Start of EXCERPT

Greek Rugby Union Championship
- Sport: Rugby Union
- Founded: 2005
- First season: 2005, 2024 (re-established)
- Folded: 2014
- No. of teams: 9
- Country: Greece
- Continent: Europe
- Last champion: Panathinaikos Rugby
- Most titles: Athens RFC (6)

= Greek Championship Rugby Union =

First-tier men's rugby union League in Greece

The Greek Rugby Union Championship is the most important domestic competition of rugby union in Greece. It started in 2005 and is organised by Greek Rugby Federation. During the period that championships were held, the most titles were won by Athens RFC and one title was won by Attica Springboks RFC and one by Iraklis Rugby.

End of EXCERPT
Start of DATASET CONTENT

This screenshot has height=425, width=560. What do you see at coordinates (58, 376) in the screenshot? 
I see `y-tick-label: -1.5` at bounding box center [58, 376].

End of DATASET CONTENT

__PARTS OF THE EXERCISE__
• 1. Write out the part of the Greek rugby championship text that begins at the words "- Folded: 2014" and stops after "by Iraklis Rugby.".
• 2. In the Greek rugby championship text, which body organizes the championship?
• 3. Turn the paragraph of the Greek rugby championship text that opens with "The Greek Rugby Union Championship is the most important" into a short bulleted list.

__ANSWERS GIVEN__
• 1.
- Folded: 2014
- No. of teams: 9
- Country: Greece
- Continent: Europe
- Last champion: Panathinaikos Rugby
- Most titles: Athens RFC (6)

= Greek Championship Rugby Union =

First-tier men's rugby union League in Greece

The Greek Rugby Union Championship is the most important domestic competition of rugby union in Greece. It started in 2005 and is organised by Greek Rugby Federation. During the period that championships were held, the most titles were won by Athens RFC and one title was won by Attica Springboks RFC and one by Iraklis Rugby.

• 2. The Greek Rugby Federation.

• 3.
- Greece's most important domestic rugby union competition
- Started in 2005
- Organized by the Greek Rugby Federation
- Titles won while championships were held: most by Athens RFC, one by Attica Springboks RFC, one by Iraklis Rugby